* **Listed entries**:
▬▬▬▬▬▬
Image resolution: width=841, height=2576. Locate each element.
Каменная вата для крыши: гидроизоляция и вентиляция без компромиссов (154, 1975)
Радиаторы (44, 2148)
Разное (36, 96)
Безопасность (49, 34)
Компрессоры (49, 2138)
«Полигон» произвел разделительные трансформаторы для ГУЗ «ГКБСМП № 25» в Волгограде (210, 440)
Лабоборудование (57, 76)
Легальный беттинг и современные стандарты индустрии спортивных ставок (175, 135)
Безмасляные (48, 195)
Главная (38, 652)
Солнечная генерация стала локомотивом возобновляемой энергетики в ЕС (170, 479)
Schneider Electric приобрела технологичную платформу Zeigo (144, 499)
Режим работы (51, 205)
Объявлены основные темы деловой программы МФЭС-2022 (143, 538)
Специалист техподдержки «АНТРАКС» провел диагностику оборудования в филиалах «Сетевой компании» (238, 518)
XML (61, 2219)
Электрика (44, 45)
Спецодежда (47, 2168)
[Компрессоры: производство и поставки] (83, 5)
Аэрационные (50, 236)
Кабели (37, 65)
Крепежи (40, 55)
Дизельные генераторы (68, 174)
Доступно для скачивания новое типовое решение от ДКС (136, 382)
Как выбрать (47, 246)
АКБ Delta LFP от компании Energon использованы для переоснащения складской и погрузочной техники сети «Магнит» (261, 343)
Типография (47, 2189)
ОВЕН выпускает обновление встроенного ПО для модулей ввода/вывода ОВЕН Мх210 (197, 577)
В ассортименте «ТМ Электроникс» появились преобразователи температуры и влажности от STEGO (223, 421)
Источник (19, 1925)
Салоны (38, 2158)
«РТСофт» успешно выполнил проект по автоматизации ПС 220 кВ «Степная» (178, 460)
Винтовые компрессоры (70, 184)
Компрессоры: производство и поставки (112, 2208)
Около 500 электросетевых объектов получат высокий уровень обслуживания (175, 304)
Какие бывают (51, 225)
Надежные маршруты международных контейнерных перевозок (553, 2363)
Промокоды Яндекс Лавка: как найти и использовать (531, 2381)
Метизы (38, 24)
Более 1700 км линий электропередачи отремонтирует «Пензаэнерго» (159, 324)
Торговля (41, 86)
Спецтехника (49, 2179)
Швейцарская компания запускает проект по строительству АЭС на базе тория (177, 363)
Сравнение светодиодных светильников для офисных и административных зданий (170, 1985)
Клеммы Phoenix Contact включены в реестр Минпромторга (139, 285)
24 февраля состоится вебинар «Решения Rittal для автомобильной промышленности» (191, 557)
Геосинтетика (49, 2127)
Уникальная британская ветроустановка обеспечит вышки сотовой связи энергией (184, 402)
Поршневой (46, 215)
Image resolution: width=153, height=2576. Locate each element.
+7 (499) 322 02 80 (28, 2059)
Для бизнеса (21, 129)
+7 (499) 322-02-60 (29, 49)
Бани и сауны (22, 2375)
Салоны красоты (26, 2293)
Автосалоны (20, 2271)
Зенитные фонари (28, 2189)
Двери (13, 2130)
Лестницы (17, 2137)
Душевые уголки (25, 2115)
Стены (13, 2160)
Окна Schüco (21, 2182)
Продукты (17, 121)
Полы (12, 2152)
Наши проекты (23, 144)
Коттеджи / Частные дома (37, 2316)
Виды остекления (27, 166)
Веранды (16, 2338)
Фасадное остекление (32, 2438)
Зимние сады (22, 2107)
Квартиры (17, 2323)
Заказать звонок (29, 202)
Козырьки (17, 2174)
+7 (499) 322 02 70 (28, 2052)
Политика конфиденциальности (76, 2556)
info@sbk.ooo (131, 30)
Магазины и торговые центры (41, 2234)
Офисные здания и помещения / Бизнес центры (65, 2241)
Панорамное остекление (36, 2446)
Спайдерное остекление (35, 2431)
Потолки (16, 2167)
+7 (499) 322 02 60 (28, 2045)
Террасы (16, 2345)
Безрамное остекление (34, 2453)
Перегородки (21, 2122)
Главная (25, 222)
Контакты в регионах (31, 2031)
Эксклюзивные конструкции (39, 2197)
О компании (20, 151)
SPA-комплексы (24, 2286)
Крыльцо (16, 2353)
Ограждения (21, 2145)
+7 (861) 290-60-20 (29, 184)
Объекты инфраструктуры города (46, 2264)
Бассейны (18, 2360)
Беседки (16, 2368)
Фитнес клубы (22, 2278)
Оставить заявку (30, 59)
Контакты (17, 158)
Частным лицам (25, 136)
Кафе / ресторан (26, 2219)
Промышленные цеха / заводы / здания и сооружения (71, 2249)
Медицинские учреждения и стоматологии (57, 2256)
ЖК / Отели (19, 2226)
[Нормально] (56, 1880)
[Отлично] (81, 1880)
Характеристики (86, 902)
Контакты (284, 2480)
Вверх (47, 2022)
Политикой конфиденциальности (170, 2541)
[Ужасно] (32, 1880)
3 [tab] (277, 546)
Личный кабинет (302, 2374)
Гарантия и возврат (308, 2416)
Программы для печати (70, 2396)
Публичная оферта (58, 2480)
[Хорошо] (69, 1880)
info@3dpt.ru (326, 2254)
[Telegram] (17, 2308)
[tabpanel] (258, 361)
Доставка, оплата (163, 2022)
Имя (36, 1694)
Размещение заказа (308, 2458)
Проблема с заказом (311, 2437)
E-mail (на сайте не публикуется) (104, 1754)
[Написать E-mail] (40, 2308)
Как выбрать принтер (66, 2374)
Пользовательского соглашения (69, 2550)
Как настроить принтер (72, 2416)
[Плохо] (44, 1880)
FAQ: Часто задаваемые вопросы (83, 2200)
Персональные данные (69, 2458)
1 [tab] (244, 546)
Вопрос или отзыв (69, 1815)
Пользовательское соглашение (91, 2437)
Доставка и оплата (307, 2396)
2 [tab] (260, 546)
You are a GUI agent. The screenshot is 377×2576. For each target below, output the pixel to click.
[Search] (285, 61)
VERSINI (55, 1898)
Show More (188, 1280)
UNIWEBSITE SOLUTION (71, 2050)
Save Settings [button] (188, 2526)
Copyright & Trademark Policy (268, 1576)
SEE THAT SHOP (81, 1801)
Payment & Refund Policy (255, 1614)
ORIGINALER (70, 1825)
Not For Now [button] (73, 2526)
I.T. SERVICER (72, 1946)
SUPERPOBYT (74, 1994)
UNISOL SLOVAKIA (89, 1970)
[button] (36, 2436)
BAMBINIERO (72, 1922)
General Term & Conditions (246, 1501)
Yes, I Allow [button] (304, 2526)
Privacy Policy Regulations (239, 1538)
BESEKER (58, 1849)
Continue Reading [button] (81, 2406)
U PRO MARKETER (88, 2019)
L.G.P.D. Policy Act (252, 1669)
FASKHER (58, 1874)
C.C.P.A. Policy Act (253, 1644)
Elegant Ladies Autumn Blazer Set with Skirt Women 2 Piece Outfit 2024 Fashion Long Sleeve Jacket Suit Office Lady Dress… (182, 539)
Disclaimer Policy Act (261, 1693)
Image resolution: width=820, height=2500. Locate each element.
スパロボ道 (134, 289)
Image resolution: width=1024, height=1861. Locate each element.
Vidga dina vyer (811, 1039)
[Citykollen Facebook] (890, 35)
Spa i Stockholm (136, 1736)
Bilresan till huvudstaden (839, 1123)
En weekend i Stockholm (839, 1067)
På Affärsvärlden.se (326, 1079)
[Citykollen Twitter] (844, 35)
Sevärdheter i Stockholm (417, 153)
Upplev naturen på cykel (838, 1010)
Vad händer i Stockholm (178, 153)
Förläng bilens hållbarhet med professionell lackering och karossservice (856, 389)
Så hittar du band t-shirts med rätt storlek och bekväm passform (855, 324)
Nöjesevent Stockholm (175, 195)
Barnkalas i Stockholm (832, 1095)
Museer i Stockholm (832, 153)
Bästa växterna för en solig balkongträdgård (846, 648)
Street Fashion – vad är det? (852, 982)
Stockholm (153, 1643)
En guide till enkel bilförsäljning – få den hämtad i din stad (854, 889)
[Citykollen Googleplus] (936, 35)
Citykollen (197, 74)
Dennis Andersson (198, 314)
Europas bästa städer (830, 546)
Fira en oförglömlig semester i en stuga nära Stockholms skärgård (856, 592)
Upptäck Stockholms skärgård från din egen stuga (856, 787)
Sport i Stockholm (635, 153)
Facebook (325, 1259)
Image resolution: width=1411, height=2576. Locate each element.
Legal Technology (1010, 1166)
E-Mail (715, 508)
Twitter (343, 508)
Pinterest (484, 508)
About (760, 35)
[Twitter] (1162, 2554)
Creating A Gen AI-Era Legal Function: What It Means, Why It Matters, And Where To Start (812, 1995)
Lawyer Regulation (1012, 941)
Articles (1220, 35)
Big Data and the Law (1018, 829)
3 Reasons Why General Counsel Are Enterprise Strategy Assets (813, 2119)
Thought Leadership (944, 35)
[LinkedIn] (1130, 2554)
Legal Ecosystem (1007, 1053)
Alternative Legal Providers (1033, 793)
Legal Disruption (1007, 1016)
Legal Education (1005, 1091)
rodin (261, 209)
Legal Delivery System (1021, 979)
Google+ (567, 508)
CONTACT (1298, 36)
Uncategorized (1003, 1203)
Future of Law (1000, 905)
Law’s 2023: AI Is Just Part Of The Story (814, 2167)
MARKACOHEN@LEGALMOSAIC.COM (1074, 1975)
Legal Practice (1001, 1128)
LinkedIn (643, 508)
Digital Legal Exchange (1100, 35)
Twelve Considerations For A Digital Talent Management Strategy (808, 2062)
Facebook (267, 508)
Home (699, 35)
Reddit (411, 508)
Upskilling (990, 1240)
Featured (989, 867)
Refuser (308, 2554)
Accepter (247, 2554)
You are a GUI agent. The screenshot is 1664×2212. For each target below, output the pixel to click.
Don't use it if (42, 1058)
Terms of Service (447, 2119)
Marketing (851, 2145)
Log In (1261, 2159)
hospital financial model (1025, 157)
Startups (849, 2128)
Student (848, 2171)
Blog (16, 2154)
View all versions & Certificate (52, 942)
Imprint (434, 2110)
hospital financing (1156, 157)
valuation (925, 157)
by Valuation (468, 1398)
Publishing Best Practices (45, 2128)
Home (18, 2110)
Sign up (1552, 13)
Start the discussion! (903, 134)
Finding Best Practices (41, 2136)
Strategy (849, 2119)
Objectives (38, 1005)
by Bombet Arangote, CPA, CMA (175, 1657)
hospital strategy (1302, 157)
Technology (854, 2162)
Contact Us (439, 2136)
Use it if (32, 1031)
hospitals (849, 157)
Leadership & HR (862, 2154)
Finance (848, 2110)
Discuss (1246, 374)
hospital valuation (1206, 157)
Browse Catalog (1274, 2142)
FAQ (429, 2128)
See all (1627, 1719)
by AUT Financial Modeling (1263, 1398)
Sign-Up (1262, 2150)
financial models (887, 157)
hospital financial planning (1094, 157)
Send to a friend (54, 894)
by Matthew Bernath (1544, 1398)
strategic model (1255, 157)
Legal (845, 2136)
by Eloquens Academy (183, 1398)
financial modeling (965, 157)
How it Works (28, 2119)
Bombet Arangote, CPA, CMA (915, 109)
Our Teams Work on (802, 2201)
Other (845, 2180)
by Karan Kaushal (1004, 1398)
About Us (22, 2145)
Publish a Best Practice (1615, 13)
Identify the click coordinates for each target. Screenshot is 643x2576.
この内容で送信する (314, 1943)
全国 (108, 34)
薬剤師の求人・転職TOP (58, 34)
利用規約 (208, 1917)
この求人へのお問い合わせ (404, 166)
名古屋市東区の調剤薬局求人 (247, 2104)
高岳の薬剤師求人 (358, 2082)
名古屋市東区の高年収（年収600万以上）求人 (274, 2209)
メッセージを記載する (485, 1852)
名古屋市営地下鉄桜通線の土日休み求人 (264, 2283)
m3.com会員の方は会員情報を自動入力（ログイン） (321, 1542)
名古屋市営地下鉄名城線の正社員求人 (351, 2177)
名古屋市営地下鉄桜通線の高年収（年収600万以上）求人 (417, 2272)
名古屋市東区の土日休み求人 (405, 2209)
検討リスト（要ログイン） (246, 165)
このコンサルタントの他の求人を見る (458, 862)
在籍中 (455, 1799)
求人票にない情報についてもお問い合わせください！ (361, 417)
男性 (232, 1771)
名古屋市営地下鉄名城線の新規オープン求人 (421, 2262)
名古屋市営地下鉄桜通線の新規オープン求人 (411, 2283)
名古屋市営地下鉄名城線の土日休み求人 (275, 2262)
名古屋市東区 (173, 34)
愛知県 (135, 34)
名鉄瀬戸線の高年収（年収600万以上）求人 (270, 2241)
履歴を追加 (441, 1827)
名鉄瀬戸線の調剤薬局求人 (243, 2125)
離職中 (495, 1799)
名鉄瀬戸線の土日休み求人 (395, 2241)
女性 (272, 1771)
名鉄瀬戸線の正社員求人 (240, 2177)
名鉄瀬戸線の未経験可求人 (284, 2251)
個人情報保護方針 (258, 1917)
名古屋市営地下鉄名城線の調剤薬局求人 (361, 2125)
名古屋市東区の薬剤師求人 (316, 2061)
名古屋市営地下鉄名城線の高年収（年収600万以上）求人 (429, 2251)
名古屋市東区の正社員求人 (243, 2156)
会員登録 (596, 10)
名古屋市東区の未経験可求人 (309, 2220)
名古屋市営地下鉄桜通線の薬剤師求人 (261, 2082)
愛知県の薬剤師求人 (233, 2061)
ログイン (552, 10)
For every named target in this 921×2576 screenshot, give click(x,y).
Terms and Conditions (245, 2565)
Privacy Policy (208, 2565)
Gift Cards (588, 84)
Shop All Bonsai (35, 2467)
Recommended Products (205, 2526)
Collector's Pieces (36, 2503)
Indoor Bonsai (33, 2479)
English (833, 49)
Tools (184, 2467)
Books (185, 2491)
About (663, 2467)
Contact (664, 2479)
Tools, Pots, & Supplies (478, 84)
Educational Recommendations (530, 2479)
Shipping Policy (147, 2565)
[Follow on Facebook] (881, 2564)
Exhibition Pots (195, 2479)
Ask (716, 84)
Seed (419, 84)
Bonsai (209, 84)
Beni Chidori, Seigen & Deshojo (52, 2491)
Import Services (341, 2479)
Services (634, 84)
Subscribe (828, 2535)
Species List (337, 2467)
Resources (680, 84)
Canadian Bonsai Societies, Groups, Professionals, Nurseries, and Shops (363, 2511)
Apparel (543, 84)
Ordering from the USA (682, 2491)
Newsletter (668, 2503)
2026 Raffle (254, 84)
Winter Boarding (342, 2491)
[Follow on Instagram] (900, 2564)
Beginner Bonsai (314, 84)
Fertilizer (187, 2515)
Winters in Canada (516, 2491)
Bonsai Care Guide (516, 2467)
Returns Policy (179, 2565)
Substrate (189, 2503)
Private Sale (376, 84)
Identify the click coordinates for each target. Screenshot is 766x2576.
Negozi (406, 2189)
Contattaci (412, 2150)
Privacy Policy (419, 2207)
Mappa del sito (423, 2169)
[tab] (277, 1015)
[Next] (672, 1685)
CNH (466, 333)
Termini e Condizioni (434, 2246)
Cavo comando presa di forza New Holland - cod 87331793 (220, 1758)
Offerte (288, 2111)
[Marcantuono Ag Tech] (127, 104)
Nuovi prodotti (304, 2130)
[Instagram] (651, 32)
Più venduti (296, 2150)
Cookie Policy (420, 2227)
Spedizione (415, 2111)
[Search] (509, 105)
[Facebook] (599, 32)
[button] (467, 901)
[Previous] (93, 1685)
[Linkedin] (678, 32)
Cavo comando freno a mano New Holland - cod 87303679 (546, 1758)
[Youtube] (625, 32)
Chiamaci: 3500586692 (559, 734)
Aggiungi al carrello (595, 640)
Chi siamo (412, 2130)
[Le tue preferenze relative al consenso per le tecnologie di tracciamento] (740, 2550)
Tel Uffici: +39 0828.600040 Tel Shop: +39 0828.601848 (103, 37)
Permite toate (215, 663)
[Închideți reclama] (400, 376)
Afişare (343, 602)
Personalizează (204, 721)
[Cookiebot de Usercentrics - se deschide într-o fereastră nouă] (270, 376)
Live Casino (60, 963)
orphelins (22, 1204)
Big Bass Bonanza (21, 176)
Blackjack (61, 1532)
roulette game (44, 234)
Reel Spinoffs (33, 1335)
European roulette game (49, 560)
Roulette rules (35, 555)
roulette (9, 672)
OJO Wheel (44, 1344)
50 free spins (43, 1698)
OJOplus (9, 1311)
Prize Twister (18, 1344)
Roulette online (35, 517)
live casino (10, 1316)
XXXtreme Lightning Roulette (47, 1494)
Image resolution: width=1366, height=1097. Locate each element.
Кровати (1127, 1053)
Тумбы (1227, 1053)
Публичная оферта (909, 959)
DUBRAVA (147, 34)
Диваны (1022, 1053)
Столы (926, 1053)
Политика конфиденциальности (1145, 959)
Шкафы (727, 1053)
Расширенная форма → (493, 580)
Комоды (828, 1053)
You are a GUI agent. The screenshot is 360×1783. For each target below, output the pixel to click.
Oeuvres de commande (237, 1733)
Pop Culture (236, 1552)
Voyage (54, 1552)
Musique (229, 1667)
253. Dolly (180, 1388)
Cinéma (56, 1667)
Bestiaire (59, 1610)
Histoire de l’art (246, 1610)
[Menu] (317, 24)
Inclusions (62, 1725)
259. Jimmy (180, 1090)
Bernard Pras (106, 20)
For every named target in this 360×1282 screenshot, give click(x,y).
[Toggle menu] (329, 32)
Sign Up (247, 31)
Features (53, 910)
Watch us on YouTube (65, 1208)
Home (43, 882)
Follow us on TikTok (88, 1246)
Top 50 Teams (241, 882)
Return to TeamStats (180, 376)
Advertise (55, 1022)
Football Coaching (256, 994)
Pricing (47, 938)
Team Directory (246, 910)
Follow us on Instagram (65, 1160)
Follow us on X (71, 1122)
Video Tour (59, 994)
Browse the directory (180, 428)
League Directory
▬▬▬▬▬▬
* **What this task involves**:
Could you write out exactly the lines above, starting at the first one and ending with the line that has "[Компрессоры: производство и"?

* **Solution**:
Image resolution: width=841, height=2576. Locate each element.
Каменная вата для крыши: гидроизоляция и вентиляция без компромиссов (154, 1975)
Радиаторы (44, 2148)
Разное (36, 96)
Безопасность (49, 34)
Компрессоры (49, 2138)
«Полигон» произвел разделительные трансформаторы для ГУЗ «ГКБСМП № 25» в Волгограде (210, 440)
Лабоборудование (57, 76)
Легальный беттинг и современные стандарты индустрии спортивных ставок (175, 135)
Безмасляные (48, 195)
Главная (38, 652)
Солнечная генерация стала локомотивом возобновляемой энергетики в ЕС (170, 479)
Schneider Electric приобрела технологичную платформу Zeigo (144, 499)
Режим работы (51, 205)
Объявлены основные темы деловой программы МФЭС-2022 (143, 538)
Специалист техподдержки «АНТРАКС» провел диагностику оборудования в филиалах «Сетевой компании» (238, 518)
XML (61, 2219)
Электрика (44, 45)
Спецодежда (47, 2168)
[Компрессоры: производство и поставки] (83, 5)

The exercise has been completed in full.